[[ Data supplied, beginning ]]
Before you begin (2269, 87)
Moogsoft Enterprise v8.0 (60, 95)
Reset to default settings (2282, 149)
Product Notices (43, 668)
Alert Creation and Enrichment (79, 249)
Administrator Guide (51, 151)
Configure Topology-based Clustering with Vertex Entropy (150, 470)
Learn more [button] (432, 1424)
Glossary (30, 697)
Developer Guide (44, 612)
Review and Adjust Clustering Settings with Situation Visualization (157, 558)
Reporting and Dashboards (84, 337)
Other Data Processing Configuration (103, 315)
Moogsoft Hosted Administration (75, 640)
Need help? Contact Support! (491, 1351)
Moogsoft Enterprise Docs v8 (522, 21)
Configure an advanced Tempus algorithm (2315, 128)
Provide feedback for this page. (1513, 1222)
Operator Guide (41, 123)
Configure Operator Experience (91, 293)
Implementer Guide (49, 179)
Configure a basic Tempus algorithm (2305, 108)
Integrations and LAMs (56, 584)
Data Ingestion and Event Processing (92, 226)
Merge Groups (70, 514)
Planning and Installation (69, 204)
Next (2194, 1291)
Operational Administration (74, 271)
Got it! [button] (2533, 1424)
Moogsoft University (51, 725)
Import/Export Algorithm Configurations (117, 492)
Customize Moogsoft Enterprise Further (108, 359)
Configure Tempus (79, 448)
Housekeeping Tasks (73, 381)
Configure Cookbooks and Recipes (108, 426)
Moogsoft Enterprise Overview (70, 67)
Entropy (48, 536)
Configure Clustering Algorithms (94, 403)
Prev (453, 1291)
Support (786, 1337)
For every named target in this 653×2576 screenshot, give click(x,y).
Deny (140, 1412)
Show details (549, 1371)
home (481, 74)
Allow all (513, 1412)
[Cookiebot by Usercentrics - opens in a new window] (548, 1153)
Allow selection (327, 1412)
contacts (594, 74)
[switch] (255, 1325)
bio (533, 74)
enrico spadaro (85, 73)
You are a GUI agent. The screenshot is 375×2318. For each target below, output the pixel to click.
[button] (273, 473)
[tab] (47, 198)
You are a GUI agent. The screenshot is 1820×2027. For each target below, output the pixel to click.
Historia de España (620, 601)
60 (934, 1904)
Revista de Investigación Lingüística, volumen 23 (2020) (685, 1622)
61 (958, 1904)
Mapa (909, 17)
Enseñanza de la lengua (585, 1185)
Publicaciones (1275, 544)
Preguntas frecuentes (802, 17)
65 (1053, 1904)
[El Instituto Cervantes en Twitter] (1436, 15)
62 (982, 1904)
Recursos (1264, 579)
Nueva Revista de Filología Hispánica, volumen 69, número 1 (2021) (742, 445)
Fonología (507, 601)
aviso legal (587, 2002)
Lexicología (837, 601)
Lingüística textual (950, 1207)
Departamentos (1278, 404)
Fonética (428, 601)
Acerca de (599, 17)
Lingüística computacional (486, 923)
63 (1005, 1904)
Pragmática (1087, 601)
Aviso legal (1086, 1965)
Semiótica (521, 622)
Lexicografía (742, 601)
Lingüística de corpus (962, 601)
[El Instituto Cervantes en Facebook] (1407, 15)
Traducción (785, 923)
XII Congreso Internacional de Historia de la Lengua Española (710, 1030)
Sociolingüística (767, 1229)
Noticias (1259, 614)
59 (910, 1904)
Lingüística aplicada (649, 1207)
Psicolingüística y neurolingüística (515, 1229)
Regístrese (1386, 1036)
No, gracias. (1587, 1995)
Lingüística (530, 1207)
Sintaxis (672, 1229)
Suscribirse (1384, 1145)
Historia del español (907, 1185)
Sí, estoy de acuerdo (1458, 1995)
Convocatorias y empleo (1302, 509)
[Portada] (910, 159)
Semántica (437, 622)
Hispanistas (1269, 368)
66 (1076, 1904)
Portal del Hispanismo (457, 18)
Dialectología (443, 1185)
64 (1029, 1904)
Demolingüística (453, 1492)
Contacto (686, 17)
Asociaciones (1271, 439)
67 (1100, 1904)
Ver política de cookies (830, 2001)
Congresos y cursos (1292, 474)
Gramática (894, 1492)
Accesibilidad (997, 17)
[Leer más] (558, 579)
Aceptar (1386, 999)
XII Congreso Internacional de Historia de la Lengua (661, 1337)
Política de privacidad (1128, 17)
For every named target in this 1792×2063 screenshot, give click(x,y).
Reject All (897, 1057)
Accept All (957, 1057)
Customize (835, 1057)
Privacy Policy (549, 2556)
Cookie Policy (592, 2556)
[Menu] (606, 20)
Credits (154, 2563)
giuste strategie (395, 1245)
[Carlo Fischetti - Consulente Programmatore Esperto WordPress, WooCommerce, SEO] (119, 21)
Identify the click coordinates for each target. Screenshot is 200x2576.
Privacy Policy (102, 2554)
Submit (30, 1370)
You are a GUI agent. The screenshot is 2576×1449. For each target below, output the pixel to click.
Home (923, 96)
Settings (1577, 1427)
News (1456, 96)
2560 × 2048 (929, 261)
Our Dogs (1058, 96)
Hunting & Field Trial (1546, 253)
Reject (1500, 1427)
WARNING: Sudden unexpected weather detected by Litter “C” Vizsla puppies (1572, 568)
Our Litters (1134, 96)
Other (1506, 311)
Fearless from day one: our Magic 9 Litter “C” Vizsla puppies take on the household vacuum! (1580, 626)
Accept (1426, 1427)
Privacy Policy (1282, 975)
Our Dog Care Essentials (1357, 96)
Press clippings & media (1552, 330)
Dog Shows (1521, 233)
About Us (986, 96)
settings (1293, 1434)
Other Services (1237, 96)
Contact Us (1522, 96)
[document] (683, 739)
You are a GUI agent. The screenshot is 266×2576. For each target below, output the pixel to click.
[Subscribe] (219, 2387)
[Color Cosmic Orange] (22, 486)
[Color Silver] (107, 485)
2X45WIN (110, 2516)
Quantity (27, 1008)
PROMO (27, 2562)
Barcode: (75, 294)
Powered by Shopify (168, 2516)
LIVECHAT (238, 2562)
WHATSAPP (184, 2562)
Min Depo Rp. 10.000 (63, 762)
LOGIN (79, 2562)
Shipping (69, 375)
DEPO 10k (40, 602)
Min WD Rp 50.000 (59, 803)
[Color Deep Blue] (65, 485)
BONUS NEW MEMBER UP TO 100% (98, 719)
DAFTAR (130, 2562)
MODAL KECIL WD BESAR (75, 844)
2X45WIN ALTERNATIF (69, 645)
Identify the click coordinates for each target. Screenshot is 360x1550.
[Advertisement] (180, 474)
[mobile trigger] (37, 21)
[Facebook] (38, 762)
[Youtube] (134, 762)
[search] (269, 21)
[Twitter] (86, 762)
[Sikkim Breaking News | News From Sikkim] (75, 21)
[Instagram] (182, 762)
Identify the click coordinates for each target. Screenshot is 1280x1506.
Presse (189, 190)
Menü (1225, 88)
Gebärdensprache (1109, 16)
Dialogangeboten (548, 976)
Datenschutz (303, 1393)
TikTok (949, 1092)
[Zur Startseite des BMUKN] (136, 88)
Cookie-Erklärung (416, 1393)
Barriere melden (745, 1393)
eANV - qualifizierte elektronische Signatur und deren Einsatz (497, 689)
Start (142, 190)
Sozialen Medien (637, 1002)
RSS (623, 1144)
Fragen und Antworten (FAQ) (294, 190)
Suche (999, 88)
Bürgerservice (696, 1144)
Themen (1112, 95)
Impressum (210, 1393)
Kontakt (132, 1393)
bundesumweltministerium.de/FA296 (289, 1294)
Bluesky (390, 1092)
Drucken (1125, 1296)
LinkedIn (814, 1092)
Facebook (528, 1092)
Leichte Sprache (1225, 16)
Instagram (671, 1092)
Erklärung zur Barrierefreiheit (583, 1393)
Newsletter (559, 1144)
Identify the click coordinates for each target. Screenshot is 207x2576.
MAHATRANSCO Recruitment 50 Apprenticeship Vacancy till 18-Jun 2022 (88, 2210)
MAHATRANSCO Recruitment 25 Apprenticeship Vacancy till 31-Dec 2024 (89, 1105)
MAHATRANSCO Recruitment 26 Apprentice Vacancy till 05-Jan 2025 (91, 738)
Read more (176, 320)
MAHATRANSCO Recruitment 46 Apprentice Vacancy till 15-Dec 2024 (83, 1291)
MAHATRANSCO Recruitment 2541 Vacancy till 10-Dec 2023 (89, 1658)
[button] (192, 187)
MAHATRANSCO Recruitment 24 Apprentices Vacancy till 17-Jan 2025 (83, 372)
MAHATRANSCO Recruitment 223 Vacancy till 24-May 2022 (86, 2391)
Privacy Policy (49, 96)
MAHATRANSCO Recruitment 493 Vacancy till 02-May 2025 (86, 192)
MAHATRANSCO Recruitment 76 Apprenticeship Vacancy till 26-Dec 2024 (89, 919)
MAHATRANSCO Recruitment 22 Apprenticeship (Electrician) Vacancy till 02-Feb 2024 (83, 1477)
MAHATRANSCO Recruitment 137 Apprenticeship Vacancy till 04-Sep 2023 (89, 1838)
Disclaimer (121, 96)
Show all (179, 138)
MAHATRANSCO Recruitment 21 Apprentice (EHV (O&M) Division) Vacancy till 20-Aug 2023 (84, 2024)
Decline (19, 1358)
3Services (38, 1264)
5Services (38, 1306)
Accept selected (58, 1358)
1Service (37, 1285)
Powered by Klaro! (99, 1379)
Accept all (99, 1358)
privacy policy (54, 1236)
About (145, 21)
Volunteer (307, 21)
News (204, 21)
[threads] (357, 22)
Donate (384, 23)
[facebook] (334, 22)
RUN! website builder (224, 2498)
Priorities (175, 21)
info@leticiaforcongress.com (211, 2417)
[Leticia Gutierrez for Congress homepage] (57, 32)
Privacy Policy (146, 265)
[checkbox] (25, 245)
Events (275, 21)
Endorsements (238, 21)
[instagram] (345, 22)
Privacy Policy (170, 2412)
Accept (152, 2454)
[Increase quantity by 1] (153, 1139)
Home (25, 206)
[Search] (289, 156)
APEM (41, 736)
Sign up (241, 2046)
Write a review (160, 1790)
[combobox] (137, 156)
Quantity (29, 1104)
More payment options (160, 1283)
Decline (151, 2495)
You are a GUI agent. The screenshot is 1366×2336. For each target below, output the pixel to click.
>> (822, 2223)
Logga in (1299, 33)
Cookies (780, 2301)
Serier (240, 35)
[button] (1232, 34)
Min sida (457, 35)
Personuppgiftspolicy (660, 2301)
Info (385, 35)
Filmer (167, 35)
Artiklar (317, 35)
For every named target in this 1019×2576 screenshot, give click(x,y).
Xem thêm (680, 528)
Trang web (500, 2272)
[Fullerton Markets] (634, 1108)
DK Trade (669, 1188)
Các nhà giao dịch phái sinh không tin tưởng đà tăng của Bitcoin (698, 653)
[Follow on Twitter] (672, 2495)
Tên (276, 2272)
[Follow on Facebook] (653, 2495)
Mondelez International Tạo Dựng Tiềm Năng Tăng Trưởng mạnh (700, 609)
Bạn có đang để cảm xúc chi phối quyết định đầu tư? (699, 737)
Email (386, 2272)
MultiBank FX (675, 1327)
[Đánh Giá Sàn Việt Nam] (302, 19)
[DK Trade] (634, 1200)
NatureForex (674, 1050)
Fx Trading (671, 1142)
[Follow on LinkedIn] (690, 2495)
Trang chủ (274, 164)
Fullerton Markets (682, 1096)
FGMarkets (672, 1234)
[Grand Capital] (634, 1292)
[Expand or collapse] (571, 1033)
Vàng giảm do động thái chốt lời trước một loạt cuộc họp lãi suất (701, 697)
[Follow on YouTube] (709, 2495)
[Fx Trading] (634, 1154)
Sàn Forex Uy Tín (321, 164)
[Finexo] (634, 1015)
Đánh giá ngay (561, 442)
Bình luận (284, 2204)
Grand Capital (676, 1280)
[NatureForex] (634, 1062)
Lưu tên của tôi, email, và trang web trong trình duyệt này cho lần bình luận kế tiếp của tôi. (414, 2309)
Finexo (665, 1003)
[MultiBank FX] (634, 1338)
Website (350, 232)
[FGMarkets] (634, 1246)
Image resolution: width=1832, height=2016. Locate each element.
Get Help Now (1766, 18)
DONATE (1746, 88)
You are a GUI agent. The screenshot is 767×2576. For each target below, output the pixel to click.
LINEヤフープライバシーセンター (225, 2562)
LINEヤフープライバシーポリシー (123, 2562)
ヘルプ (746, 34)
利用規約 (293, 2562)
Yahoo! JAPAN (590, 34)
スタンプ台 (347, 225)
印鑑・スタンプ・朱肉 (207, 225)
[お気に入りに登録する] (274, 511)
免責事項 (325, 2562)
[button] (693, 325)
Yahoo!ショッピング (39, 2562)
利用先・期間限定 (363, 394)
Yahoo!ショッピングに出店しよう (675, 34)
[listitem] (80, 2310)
[[ Data supplied, end ]]
(Work task): Copy down every line of the entries containing the word "Cervantes".

(Response box):
[El Instituto Cervantes en Twitter] (1436, 15)
[El Instituto Cervantes en Facebook] (1407, 15)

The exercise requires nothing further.